* **Recorded information**:
==============================

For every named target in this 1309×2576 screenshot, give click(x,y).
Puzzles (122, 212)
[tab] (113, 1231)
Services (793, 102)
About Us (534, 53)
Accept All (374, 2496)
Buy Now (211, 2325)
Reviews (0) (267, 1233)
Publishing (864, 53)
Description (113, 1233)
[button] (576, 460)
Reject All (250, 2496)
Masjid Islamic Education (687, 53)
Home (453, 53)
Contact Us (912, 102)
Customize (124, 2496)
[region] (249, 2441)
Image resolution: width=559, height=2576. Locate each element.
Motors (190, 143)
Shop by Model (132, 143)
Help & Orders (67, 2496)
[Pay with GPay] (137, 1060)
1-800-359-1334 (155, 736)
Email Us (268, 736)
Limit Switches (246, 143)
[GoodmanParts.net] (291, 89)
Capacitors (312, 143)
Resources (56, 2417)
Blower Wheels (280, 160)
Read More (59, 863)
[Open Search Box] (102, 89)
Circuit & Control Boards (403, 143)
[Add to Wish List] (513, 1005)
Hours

==============================

* **Your goal**:
Transcribe the entries exactly.

* **Answer box**:
For every named target in this 1309×2576 screenshot, give click(x,y).
Puzzles (122, 212)
[tab] (113, 1231)
Services (793, 102)
About Us (534, 53)
Accept All (374, 2496)
Buy Now (211, 2325)
Reviews (0) (267, 1233)
Publishing (864, 53)
Description (113, 1233)
[button] (576, 460)
Reject All (250, 2496)
Masjid Islamic Education (687, 53)
Home (453, 53)
Contact Us (912, 102)
Customize (124, 2496)
[region] (249, 2441)
Image resolution: width=559, height=2576. Locate each element.
Motors (190, 143)
Shop by Model (132, 143)
Help & Orders (67, 2496)
[Pay with GPay] (137, 1060)
1-800-359-1334 (155, 736)
Email Us (268, 736)
Limit Switches (246, 143)
[GoodmanParts.net] (291, 89)
Capacitors (312, 143)
Resources (56, 2417)
Blower Wheels (280, 160)
Read More (59, 863)
[Open Search Box] (102, 89)
Circuit & Control Boards (403, 143)
[Add to Wish List] (513, 1005)
Hours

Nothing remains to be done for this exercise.